Dataset entries:
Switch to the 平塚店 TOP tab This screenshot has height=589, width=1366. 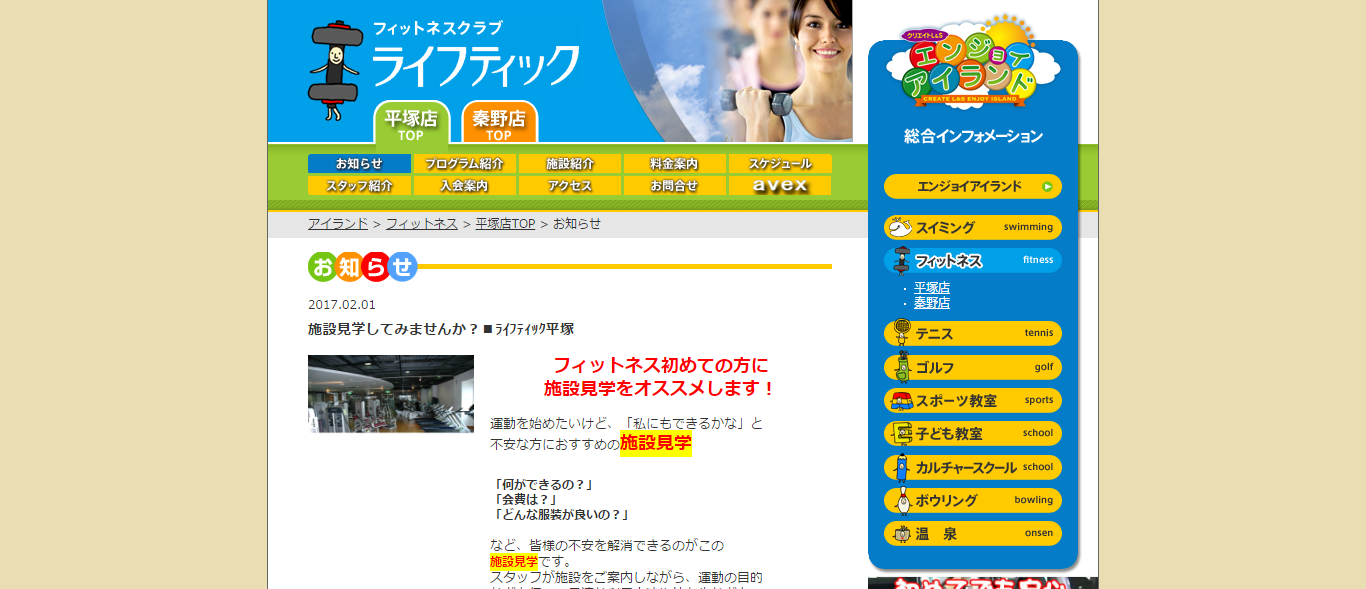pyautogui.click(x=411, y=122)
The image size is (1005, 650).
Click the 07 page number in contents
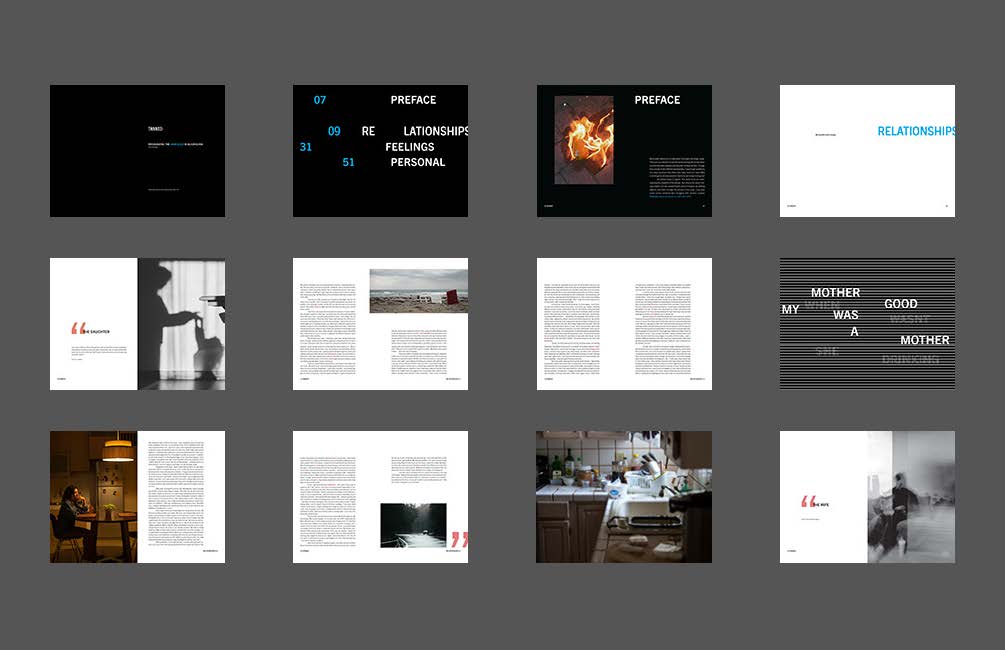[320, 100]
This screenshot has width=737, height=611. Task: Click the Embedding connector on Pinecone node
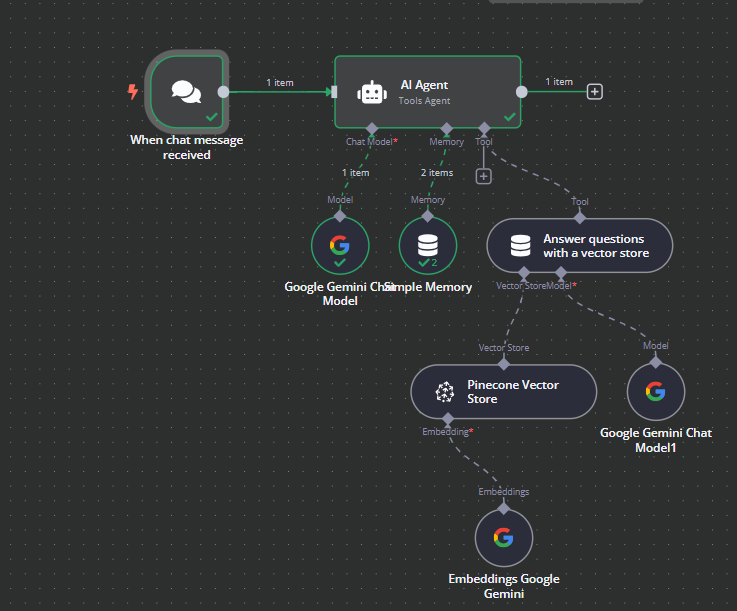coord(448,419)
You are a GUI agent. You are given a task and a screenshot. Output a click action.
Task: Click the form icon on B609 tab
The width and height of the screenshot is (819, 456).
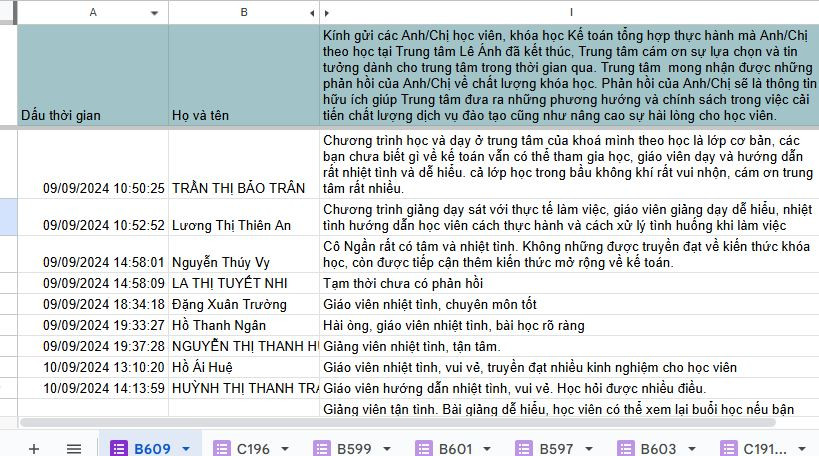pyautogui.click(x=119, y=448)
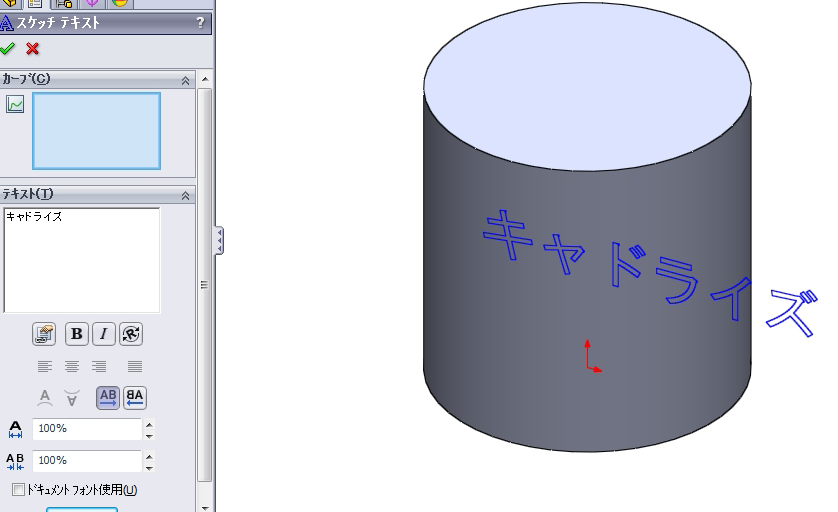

# [Task prompt]
What the answer needs is every line from the one with "You are a GUI" through the last line of the data, reproduced word for word and with pictures omitted.

# [Response below]
You are a GUI agent. You are given a task and a screenshot. Output a click action.
Task: Click the form icon on B609 tab
The width and height of the screenshot is (819, 456).
pyautogui.click(x=119, y=448)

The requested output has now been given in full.